The testimony did not end there. The next day we visited every single family that was at the service that night and perhaps it was one of our most glorious days of our trip. Our team split into two groups as we went from house to house, healing the sick. The first house my group entered, we prayed for a grandma who suffered from a stroke three years ago. We prayed hard for her paralyzed left body as her family idly waited with doubtful expressions on their faces. Pastor Myunghwa attempted to lead the grandmother in a prayer but the translation once again became a hindrance. Discouragement crept in as I wondered if our outreach would be a repeat of last night. A bit discouraged, we were about to accept the lack of healing and move onto the next house. However, once again we were faced with a challenge to be relational. Before leaving they brought out Milo, tea and cookies. We had a choice to make; Leave or stay. We stayed.

Our intention of being relational for a few more minutes turned into a few hours of family time. As I played with a 4 year old boy, Pastor Myunghwa and a few other stayed with the grandmother, and our brother Ted engaged a man in conversation and began praying for healing over his back. Almost instantaneously he was healed as he jumped up and down doing jumping jacks. After he got healed the guy next to him believed he could get healed too and said his back was also hurting. He got healed. Then a third man said he had some type of pain in his shoulder and back. This time we empowered the two who received healing to pray for the third man and he also got healed. Finally the fourth man also had pain in his back having done similar field work as the others but this time all three men laid hands on him including the child I was with who decided to reach out his hand as we prayed. After all four men were healed, a woman sitting by idly asked for healing for diabetes and some other type of pain. All four men including the child prayed for her healing and her physical pain left her. Later on we found out that all four men were the elders of the church we ministered to the night before with the poor translation.

All were so hungry to heal the sick that they asked to accompany us to our next house visits. But before we left, we went back to the grandma but this time the entire family laid hands on her contending for her healing as our team stepped back. Although we did not see any noticeable healing, when she stood up to test her body she stood up with joy as the whole family cheered her on saying “Alla ee tu baik” (God is so Good) in Iban. The little boy named Strong continued to repeat this phrase after we were done. His quiet murmur brought so much joy into the room that Ted led us in a spontaneous worship of hallelujah where young and old we all sang with joy over the grandmother.

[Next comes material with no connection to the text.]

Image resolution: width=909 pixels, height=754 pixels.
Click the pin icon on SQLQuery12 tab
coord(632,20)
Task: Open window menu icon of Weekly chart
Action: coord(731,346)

Every house we went to after that, the four men and child followed us and testified, multiplying disciples from house to house. We were accompanied by more and more people with their own testimonies every house we went to. By the last house it felt like we were having a block party. God is moving in a way in Malaysia that requires relationship, patience, and sacrifice of methods. He is empowering his people through relationship and gaining the trust of his people in Malaysia building their salvation through relationship not crusades. Partnering with this movement from the busyness of Seoul, our whole team was forced to become relational and phlegmatic (ready to roll with the punches). After seeing the fruit from it, I’d like to think that maybe being phlegmatic isn’t impossible for me after all.